For his newest restaurant, Samuelsson draws influence—and ingredients—from the island.
It was the Hamilton that drew me in. Everyone knows the hotel is part of the island’s history, and we instantly loved the Bermudan touches on the property. My restau- rant, Marcus’, is decorated with world-class art by Andy Warhol and Liu Ye, but also has such local nautical flourishes as historic anchors and ship paneling.
What do you hope to add to the island’s dining scene?

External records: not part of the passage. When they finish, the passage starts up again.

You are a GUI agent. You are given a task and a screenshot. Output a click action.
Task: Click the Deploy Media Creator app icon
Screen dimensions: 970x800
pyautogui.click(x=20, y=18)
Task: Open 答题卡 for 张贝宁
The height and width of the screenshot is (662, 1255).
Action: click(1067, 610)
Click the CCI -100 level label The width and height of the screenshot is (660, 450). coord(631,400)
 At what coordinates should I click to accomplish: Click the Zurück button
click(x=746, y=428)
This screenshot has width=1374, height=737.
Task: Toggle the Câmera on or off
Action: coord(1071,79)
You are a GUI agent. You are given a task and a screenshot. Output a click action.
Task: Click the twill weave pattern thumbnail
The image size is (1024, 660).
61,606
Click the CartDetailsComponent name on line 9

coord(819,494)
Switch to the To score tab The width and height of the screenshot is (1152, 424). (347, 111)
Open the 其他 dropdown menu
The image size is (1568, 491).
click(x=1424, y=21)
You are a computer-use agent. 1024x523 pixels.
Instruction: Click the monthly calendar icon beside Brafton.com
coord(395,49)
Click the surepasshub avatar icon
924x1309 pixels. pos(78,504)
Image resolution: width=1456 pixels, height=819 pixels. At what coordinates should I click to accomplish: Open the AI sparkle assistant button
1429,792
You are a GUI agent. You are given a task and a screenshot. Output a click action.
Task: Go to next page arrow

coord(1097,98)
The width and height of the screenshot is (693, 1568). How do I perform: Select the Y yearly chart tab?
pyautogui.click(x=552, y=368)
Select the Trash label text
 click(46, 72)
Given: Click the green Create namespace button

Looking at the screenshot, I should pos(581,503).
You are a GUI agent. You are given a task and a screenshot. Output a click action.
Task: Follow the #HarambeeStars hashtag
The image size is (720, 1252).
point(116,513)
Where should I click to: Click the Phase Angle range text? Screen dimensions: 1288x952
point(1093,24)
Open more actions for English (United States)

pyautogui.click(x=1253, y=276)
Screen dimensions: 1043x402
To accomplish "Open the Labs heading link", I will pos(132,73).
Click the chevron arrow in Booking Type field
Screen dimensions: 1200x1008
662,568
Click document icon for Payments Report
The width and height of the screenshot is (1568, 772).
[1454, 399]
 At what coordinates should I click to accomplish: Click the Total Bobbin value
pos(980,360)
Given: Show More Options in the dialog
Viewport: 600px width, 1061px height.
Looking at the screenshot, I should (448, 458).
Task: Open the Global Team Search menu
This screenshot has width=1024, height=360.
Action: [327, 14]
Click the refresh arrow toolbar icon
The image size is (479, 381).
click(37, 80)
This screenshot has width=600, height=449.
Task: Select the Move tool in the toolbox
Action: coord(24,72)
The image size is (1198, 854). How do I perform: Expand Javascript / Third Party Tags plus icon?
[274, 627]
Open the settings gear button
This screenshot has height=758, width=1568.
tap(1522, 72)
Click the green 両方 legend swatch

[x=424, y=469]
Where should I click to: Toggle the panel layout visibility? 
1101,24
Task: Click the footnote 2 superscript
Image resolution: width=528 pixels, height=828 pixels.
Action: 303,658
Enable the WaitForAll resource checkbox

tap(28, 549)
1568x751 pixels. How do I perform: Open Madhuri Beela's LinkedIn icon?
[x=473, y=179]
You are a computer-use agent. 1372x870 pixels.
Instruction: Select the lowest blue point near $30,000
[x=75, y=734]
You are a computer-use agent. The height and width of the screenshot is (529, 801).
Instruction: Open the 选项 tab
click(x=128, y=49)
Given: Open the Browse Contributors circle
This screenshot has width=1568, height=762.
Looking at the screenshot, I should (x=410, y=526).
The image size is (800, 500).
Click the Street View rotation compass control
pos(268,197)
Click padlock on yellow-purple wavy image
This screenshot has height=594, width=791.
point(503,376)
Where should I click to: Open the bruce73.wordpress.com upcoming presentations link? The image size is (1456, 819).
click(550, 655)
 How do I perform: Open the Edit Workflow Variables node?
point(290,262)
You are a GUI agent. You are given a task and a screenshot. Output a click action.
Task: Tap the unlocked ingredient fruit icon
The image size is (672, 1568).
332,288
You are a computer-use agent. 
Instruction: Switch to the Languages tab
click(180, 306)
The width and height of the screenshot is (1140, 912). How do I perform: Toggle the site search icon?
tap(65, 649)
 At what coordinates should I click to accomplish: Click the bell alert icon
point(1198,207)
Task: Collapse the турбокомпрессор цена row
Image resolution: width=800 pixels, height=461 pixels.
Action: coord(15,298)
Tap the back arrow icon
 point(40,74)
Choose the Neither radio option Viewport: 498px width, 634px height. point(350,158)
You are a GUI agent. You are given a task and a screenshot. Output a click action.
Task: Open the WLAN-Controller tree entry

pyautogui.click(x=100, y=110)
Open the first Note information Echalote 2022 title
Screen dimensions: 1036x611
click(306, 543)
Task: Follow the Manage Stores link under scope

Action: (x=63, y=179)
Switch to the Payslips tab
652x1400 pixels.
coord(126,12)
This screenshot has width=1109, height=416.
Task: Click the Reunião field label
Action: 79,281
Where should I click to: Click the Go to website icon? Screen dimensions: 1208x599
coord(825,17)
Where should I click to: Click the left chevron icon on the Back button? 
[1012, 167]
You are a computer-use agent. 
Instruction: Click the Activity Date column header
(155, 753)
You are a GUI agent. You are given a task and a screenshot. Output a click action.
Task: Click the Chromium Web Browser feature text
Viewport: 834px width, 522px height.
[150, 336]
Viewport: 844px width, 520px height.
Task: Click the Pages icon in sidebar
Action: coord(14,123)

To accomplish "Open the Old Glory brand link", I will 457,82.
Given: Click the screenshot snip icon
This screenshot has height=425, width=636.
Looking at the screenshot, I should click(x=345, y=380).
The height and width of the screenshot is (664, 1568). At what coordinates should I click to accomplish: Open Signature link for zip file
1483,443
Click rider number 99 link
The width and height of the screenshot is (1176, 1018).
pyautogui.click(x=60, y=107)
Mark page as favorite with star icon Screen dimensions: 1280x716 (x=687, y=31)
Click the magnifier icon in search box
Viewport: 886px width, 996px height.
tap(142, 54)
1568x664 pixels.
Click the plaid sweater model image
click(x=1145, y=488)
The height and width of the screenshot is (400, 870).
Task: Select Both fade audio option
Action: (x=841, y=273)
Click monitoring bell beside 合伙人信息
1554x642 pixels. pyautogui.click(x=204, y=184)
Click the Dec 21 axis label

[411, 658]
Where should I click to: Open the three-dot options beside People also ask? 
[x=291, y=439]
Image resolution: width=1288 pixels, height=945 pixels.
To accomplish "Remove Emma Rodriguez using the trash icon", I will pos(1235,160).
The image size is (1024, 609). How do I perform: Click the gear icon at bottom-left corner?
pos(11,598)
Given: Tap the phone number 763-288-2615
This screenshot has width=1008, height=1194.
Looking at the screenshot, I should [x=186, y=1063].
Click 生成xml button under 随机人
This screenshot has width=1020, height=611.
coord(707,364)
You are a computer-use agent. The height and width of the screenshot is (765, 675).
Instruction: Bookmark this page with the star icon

We want Bermudans to feel like this is their restaurant, and we want the food to taste like Bermuda. We work with fishermen to bring seafood straight from the Atlantic and with island farms to source ingredients such as honey and wild rosemary.
How does the Caribbean inspire your menu?
The region is more diverse than people think. African heritage is at its core, and with that comes Indian, British, and many other influences, due to its history of trade. I think our dishes, such as jerk pork belly with an island quail egg (above) and tandoori-cured smoked salmon, reflect this diversity.
What should a traveler eat in Bermuda?
Eat what the locals are eating! Order jerk fish, jerk chicken, or oxtail at Jamaican Grill. Go to Art Mel’s Spicy Dicy for the fried fish sandwich with raisin bread. And for a drink, try a Dark and Stormy at [the Hamilton's] 1609 Bar and Restaurant, Swizzle Inn, or Devil's Isle Cafe.